§ **PROBLEM DESCRIPTION**
Format the items from the line with "has width=780, height=623." up to and including the line with "Action: click(x=285, y=433)" as a JSON list of strings, one string per line and with blank lines omitted.

§ **GIVEN DATA**

_ _ _ _ _

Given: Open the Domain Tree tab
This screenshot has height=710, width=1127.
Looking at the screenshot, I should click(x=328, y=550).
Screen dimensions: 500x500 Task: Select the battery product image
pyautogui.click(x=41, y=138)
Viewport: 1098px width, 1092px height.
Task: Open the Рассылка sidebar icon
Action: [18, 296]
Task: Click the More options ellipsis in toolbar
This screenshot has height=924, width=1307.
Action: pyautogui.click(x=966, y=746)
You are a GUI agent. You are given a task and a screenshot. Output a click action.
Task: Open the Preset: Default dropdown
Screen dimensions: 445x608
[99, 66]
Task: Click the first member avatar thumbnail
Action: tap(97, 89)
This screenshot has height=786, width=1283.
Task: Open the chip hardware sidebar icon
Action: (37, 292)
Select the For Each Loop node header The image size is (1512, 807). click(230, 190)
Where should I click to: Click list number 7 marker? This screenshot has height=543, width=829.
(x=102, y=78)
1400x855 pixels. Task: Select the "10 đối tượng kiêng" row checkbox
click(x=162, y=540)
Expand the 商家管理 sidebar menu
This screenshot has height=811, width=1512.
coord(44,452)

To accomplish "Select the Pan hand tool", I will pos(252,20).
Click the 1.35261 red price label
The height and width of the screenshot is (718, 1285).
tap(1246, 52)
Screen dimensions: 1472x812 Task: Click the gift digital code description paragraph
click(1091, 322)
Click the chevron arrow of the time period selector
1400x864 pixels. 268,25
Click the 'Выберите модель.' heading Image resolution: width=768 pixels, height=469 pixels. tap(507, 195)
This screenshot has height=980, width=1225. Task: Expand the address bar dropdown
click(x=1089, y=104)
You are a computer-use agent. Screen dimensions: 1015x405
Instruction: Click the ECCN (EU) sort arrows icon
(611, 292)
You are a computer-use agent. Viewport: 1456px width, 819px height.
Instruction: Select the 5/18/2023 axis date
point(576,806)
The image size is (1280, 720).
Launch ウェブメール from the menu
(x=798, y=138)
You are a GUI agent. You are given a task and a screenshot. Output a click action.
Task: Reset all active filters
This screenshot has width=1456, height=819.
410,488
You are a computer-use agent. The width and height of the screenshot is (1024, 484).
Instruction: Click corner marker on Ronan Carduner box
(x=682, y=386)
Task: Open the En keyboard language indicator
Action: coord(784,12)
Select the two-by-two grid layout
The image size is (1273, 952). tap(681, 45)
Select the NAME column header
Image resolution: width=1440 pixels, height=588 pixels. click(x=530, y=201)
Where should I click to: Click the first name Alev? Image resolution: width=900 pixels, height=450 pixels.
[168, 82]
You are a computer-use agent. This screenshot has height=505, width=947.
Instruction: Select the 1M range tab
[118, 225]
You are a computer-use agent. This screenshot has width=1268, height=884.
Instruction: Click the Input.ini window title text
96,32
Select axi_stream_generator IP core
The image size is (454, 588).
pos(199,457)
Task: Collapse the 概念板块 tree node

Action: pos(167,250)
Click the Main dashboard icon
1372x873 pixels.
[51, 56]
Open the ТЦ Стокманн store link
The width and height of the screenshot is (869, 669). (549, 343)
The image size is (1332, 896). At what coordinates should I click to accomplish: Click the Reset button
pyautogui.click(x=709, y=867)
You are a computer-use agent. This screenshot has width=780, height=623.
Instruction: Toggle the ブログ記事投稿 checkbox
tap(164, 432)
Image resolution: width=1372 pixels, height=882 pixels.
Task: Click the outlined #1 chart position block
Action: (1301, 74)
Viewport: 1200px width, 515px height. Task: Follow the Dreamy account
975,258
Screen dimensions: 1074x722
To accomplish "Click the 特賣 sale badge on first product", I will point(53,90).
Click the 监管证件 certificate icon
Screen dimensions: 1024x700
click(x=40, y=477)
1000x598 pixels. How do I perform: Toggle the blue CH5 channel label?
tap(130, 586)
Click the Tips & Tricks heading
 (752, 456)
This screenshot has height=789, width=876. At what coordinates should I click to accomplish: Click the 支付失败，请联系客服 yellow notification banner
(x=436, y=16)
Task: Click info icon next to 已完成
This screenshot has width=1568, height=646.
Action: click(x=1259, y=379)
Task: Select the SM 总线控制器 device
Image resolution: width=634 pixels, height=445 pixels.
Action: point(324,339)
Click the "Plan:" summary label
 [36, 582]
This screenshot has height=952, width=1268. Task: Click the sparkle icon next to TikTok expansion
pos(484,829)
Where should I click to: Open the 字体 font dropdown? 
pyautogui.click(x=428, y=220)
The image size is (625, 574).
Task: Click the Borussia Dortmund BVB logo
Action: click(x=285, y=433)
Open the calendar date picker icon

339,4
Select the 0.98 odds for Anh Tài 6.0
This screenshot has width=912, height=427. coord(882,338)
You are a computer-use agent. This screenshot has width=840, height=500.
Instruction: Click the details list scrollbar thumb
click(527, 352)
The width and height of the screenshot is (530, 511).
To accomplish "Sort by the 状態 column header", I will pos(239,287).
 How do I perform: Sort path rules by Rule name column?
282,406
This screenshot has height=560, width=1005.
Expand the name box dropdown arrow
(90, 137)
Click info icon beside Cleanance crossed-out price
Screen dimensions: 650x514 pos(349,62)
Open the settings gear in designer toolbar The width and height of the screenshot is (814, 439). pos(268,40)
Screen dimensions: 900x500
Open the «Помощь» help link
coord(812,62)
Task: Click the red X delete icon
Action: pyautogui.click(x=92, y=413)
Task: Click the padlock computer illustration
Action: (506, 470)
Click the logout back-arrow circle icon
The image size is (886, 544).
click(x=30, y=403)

_ _ _ _ _

§ **SOLVED EXERCISE**
[
  "You are a computer-use agent. This screenshot has width=780, height=623.",
  "Instruction: Toggle the ブログ記事投稿 checkbox",
  "tap(164, 432)",
  "Image resolution: width=1372 pixels, height=882 pixels.",
  "Task: Click the outlined #1 chart position block",
  "Action: (1301, 74)",
  "Viewport: 1200px width, 515px height. Task: Follow the Dreamy account",
  "975,258",
  "Screen dimensions: 1074x722",
  "To accomplish \"Click the 特賣 sale badge on first product\", I will point(53,90).",
  "Click the 监管证件 certificate icon",
  "Screen dimensions: 1024x700",
  "click(x=40, y=477)",
  "1000x598 pixels. How do I perform: Toggle the blue CH5 channel label?",
  "tap(130, 586)",
  "Click the Tips & Tricks heading",
  " (752, 456)",
  "This screenshot has height=789, width=876. At what coordinates should I click to accomplish: Click the 支付失败，请联系客服 yellow notification banner",
  "(x=436, y=16)",
  "Task: Click info icon next to 已完成",
  "This screenshot has width=1568, height=646.",
  "Action: click(x=1259, y=379)",
  "Task: Select the SM 总线控制器 device",
  "Image resolution: width=634 pixels, height=445 pixels.",
  "Action: point(324,339)",
  "Click the \"Plan:\" summary label",
  " [36, 582]",
  "This screenshot has height=952, width=1268. Task: Click the sparkle icon next to TikTok expansion",
  "pos(484,829)",
  "Where should I click to: Open the 字体 font dropdown? ",
  "pyautogui.click(x=428, y=220)",
  "The image size is (625, 574).",
  "Task: Click the Borussia Dortmund BVB logo",
  "Action: click(x=285, y=433)"
]